Interference can be used to monitor the states of quanta. You can strengthen the states that you need for information processing and cancel those that you don't need. Interference is something like the boss of the rebellious quanta. Quanta are unpredictable and are reluctant to being determined (superposition), and if they do fraternize (entanglement), this does not follow any superordinate plan, any purposeful structure. That' s interference's job.

This kind of rock star

Interesting fact, Einstein never received the Nobel Prize for his theory of relativity (with which the very great can be described), but for his investigations of the very small (more precisely for his discovery of the law of the photoelectric effect). It is probably no exaggeration to say that the quantum, this annoying little fella, has been the rock star of physics from the 20th century to the present day.

And that we can't understand the quantum with common sense has only increased its market value.
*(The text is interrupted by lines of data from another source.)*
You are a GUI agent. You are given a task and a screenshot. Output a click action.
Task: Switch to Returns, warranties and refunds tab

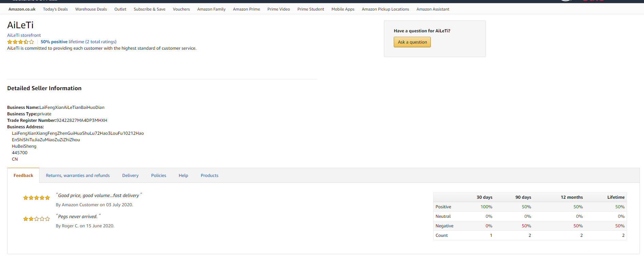click(x=78, y=176)
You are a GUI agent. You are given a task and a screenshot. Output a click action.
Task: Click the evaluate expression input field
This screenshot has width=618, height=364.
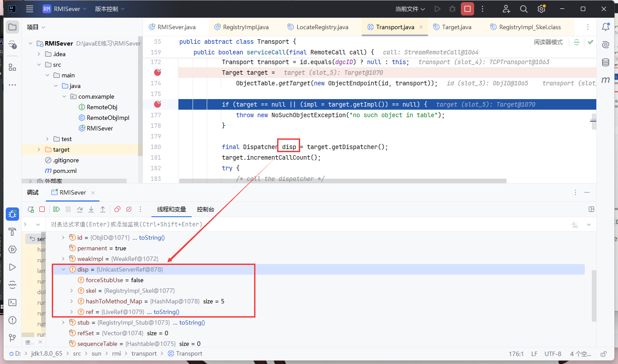(x=266, y=224)
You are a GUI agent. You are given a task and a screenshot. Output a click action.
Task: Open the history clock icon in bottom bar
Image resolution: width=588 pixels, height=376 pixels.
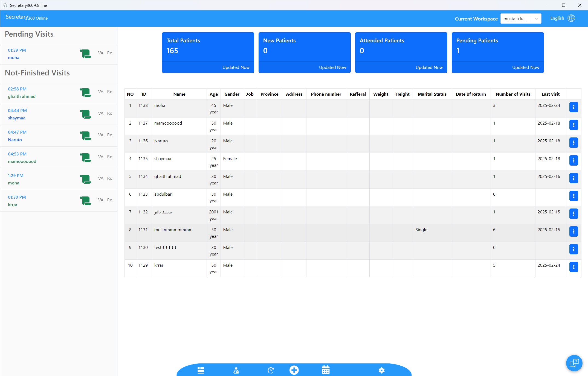click(271, 370)
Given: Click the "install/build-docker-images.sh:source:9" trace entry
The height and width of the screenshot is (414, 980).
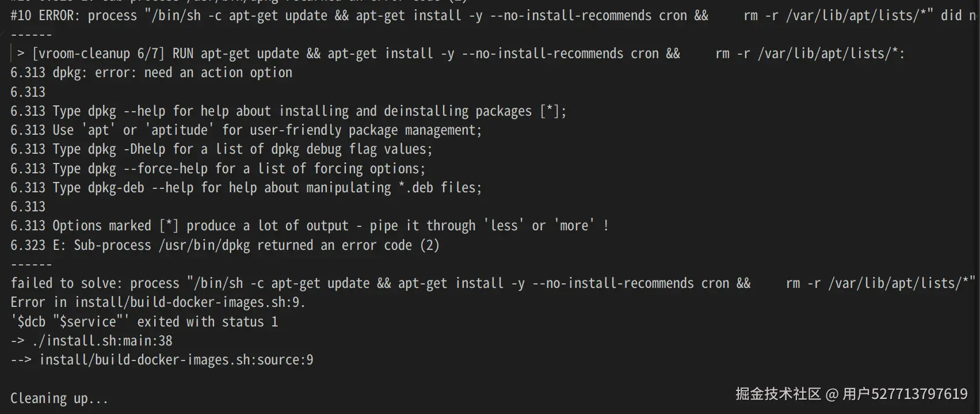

This rock star sells concert tickets like crazy, where respected physicists faint like hysterical, screaming groupies. Another Nobel Prize winner, the German physicist Max Born, once complained about the passive aggressive attitude of this rock star in a letter to Einstein: “The quanta really are a hopeless mess!” (in German: “Schweinerei”). Which was just a 20th-century-style of saying:

born

Now, are there any more question marks in your head? Then wait for the second part of this article, titled "Quantum Computers: What They Can (and What They Can Not)". In it, I will show practical use cases, tell you what a "qubit" is all about, and reveal the greatest myths that exist about quantum computers.

Remember, to really understand quantum mechanics, you'd have to be an absolute alien. We humans cannot understand it like classical, tangible physics. However, after the second article at the latest, you should be able to really show off in an intellectual conversation with your drunken friends – otherwise I failed my job.